> The request:
Rewrite the listing from its start up to and including the line containing "Locate an element", putting "waste bin" in place of "trash can" and keeping everything else the same.

(Saved data entries)
* * * * * * * * *

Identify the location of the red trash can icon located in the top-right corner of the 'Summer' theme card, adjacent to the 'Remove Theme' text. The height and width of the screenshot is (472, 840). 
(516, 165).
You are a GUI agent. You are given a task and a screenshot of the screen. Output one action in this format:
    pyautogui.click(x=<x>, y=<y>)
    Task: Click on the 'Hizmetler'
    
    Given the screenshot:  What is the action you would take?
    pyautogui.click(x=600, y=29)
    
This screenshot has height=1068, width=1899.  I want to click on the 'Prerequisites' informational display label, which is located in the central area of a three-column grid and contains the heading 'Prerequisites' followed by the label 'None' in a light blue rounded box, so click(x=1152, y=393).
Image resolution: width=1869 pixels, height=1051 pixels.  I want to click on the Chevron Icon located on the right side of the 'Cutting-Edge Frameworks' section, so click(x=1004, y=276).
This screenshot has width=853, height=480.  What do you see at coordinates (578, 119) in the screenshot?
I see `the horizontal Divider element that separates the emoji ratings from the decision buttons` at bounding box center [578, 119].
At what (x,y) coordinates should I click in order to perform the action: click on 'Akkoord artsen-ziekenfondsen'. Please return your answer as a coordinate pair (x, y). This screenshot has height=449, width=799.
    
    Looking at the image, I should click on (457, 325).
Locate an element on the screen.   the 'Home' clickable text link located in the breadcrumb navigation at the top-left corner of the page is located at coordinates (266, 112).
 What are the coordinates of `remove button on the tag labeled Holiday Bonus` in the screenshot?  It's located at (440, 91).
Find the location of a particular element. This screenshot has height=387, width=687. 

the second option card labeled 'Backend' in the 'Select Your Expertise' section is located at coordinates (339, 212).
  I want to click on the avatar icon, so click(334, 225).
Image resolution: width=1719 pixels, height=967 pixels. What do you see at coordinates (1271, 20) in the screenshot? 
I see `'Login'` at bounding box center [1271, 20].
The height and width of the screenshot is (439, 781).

* * * * * * * * *

> Problem solution:
Identify the location of the red waste bin icon located in the top-right corner of the 'Summer' theme card, adjacent to the 'Remove Theme' text. The height and width of the screenshot is (472, 840). 
(516, 165).
You are a GUI agent. You are given a task and a screenshot of the screen. Output one action in this format:
    pyautogui.click(x=<x>, y=<y>)
    Task: Click on the 'Hizmetler'
    
    Given the screenshot:  What is the action you would take?
    pyautogui.click(x=600, y=29)
    
This screenshot has height=1068, width=1899.  I want to click on the 'Prerequisites' informational display label, which is located in the central area of a three-column grid and contains the heading 'Prerequisites' followed by the label 'None' in a light blue rounded box, so click(x=1152, y=393).
Image resolution: width=1869 pixels, height=1051 pixels.  I want to click on the Chevron Icon located on the right side of the 'Cutting-Edge Frameworks' section, so click(x=1004, y=276).
This screenshot has width=853, height=480.  What do you see at coordinates (578, 119) in the screenshot?
I see `the horizontal Divider element that separates the emoji ratings from the decision buttons` at bounding box center [578, 119].
At what (x,y) coordinates should I click in order to perform the action: click on 'Akkoord artsen-ziekenfondsen'. Please return your answer as a coordinate pair (x, y). This screenshot has height=449, width=799.
    
    Looking at the image, I should click on (457, 325).
Locate an element on the screen.   the 'Home' clickable text link located in the breadcrumb navigation at the top-left corner of the page is located at coordinates (266, 112).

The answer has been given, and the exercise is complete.